Chronic kidney disease (CKD) is an increasing global public health problem, with high morbidity and mortality. Jian-Pi-Yi-Shen (JPYS) formula is a representative traditional Chinese medicine formula in the treatment of CKD, which is widely used in clinical practice in China. However, the underlying mechanism has not been well elucidated. In the present study, we measured the markers of apoptosis, inflammation, oxidative stress, and nuclear factor erythroid 2–related factor 2 (Nrf2) signaling to investigate the effects of JPYS formula on renal function and fibrosis and its molecular mechanism in an established animal model of 5/6 nephrectomized (5/6Nx) rats. The results demonstrated that the JPYS formula exerted a significant preventive effect on renal dysfunction and fibrosis, based on analysis of correlative parameters such as urinary protein, SCr, BUN, glomerular sclerosis index, and tubulointerstitial fibrosis score and renal histopathology and ultrastructural pathology of CKD rats. JPYS formula also induced downregulation of gene expression associated with fibrosis, such as TGF-β and type I, III, and IV collagen. Moreover, the JPYS formula showed a significant protective effect in suppressing cell apoptosis according to the results of apoptotic indexes, including increased gene expression of Bcl-2, decreased gene expression of Bax, caspase 3, caspase 9, and the number of TUNEL-positive cells.
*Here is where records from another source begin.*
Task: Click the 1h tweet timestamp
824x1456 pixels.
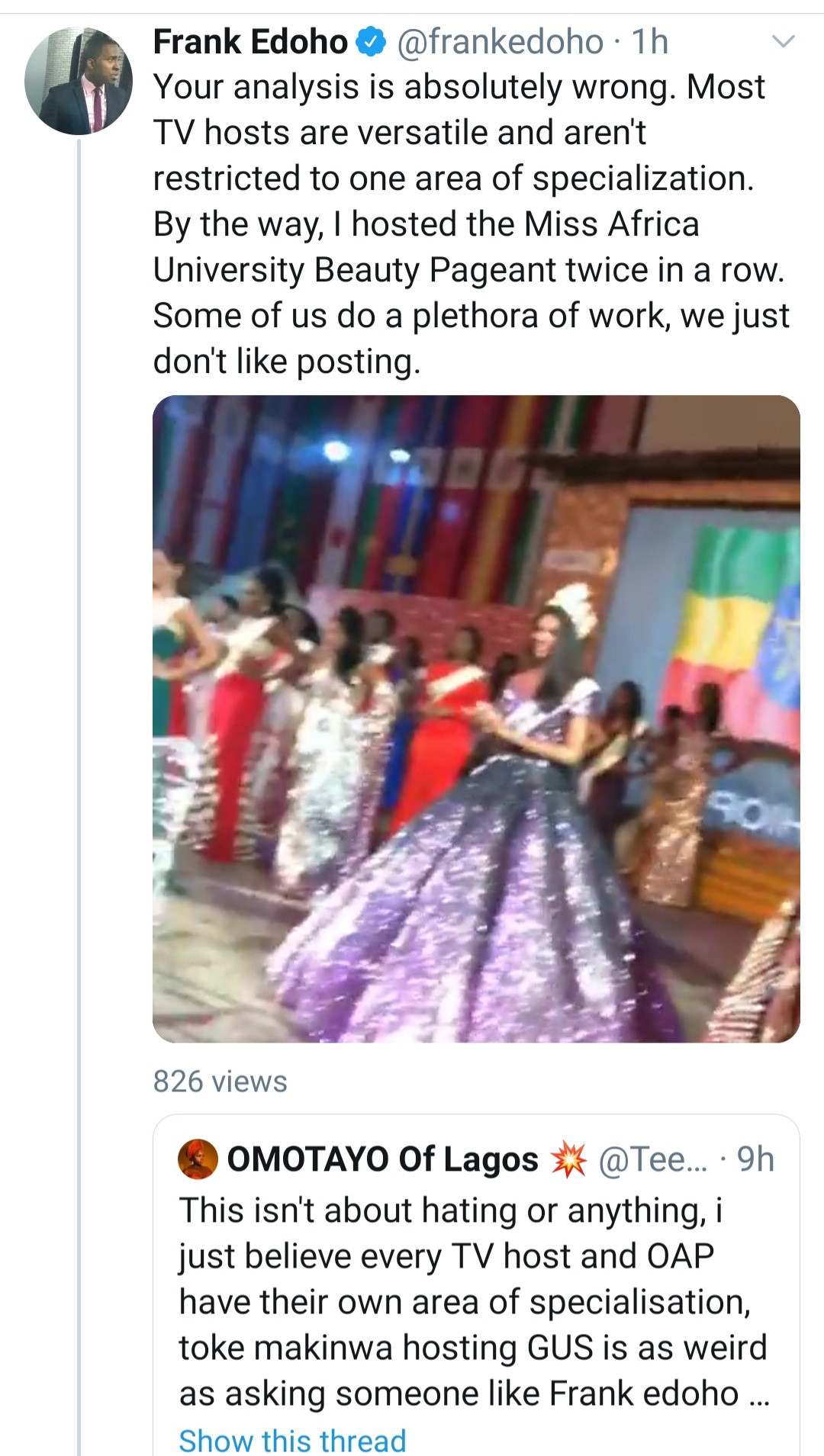Action: (650, 42)
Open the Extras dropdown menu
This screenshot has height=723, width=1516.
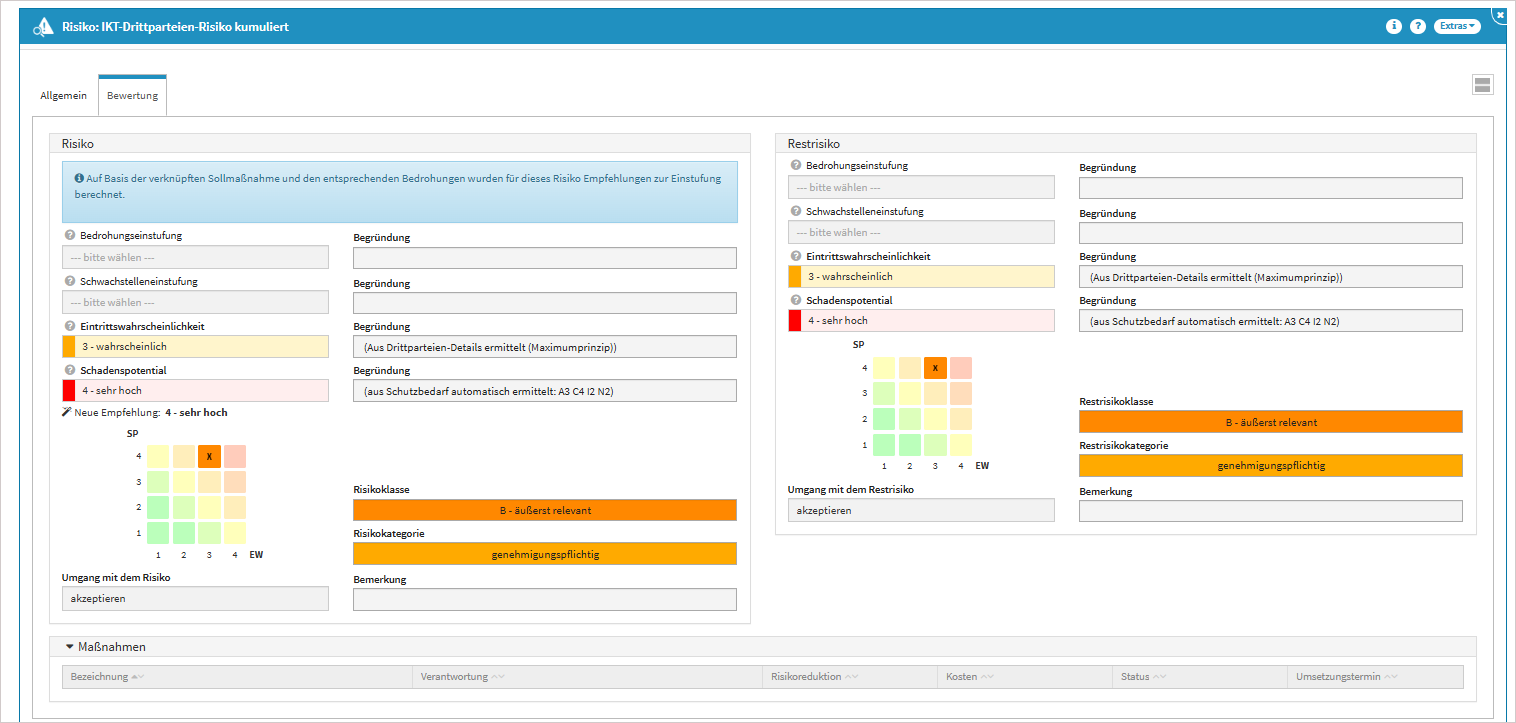(1456, 27)
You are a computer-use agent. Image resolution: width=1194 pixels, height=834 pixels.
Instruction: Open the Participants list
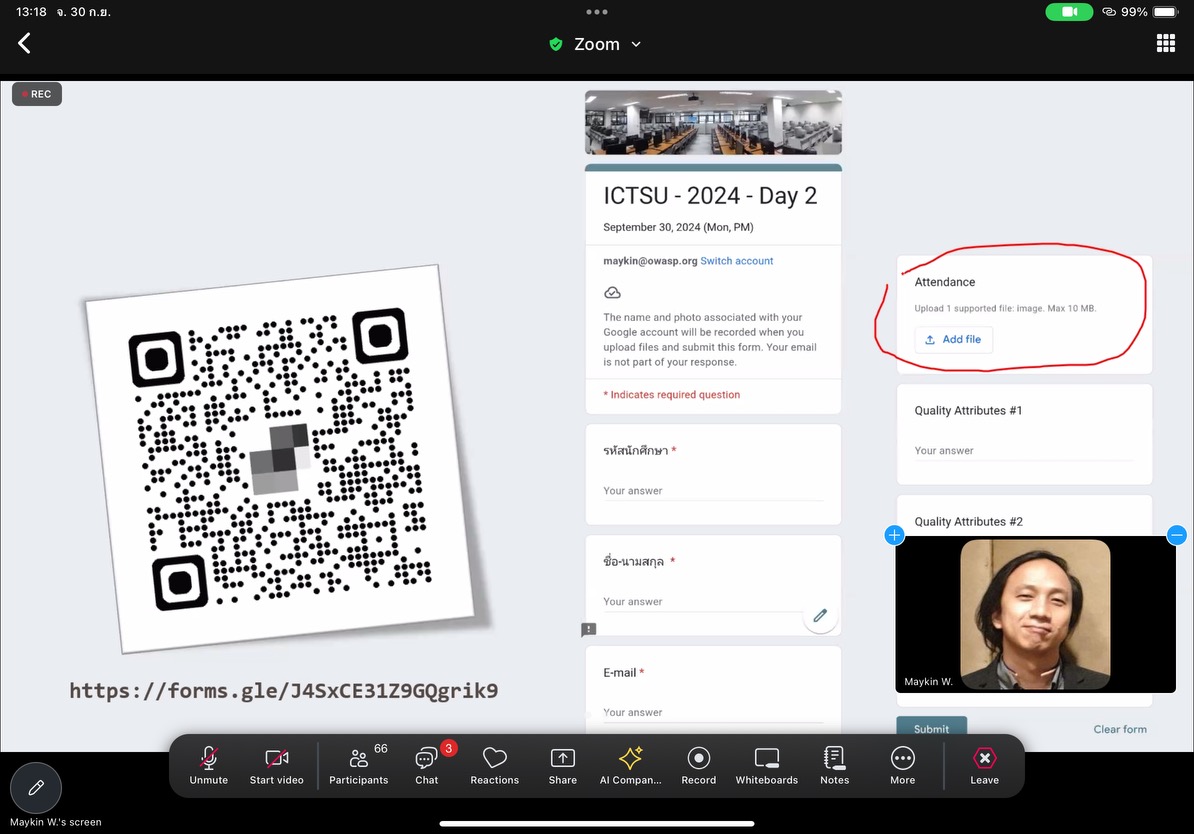(358, 766)
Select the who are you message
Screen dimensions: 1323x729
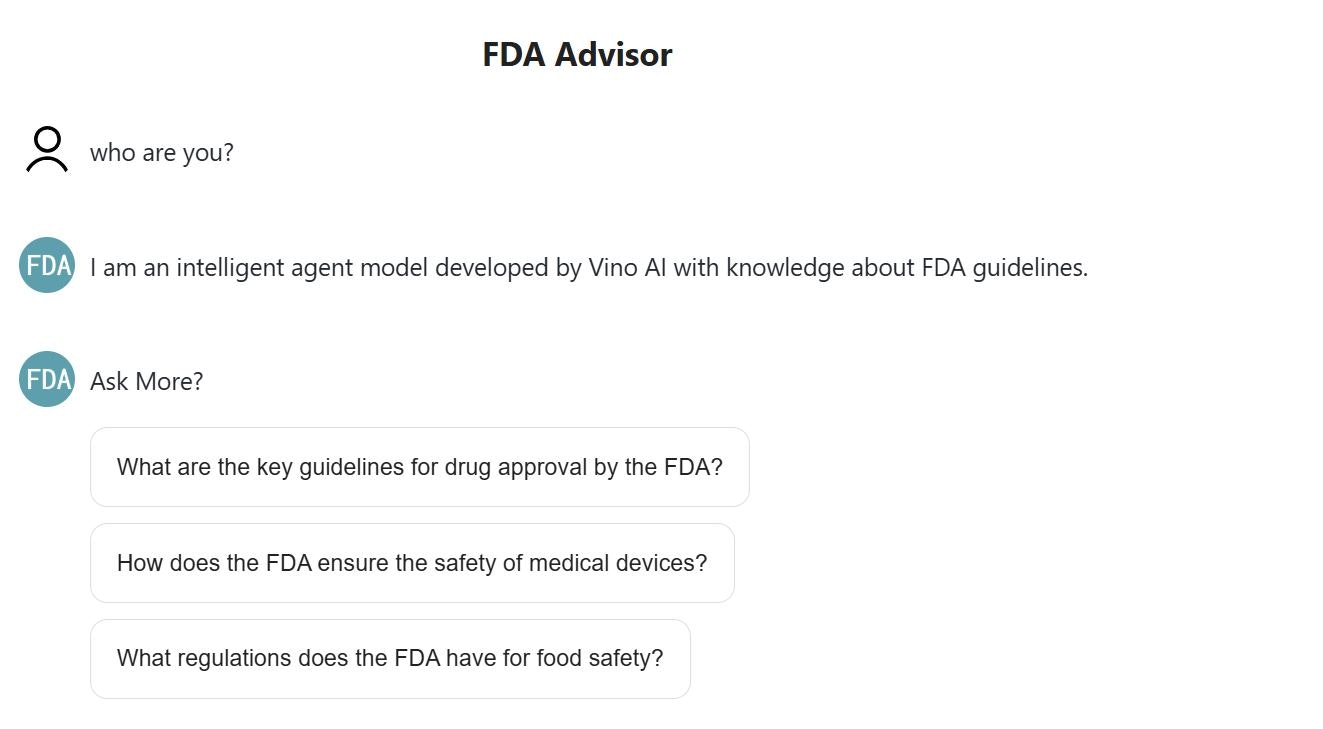point(162,152)
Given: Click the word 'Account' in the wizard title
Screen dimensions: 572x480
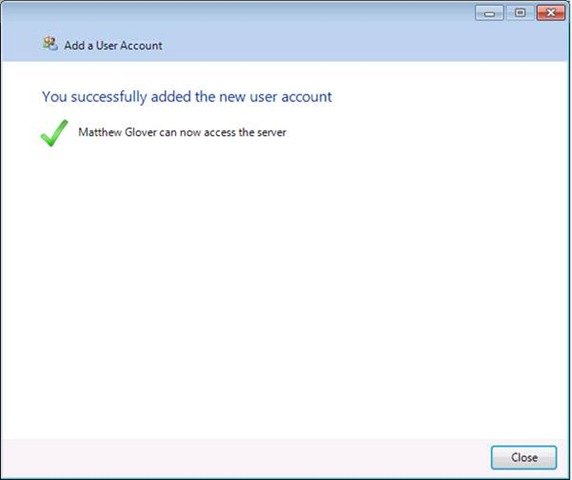Looking at the screenshot, I should 141,46.
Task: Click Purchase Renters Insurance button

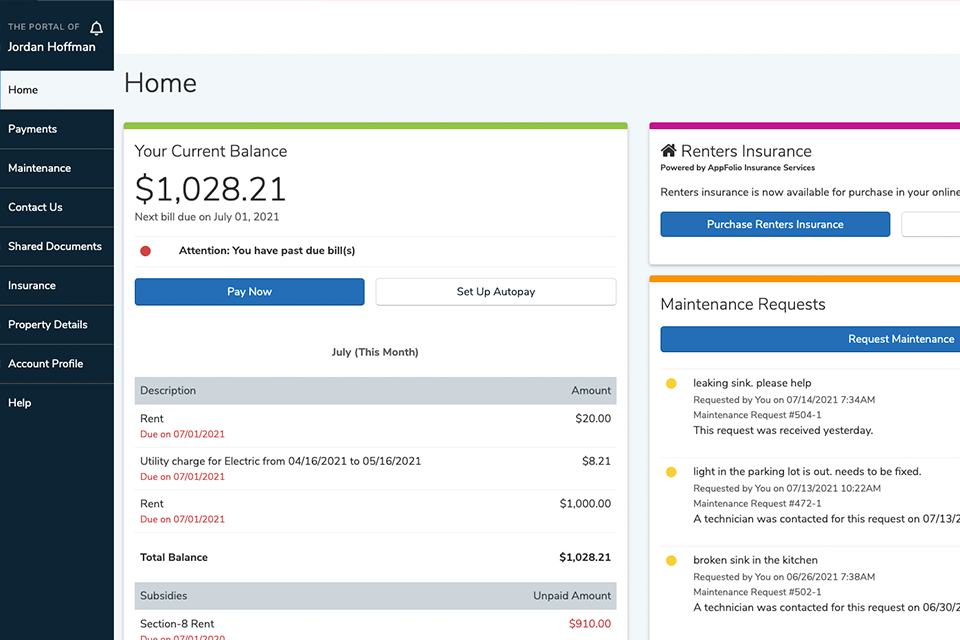Action: coord(775,225)
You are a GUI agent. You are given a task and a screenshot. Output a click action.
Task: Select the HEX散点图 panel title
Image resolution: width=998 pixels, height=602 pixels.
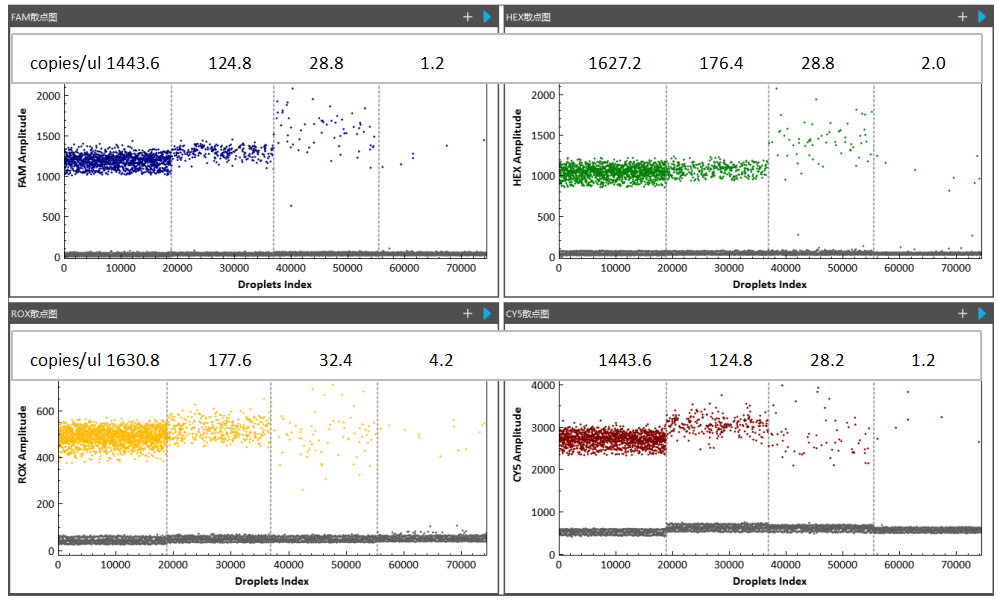531,17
JPYS formula also ameliorated the activation of the NF-κB-mediated inflammatory pathway, as manifested by the downregulation of gene expression of TNF-α, IL-1β, IκBα, NF-κB p65, MCP-1, CXCL1, COX-2, and iNOS in the kidney. Our evidence also suggested that the JPYS formula ameliorates oxidative stress by promoting antioxidant function according to antioxidant index indicators as an indicator of GSH, SOD, CAT, and GPx and abating excessive accumulation of the reactive oxygen species biomarkers, including ROS, TBARS, 8-oxo-dG, and MDA. The data also suggested that the JPYS formula reversed the downregulation of HO-1 and Nrf2 level and upregulation of Keap1 expression. Together, our data highlighted that the JPYS formula relieved renal oxidative injury mediated by activation of Nrf2 signaling by inhibiting inflammation and apoptosis in CKD rats.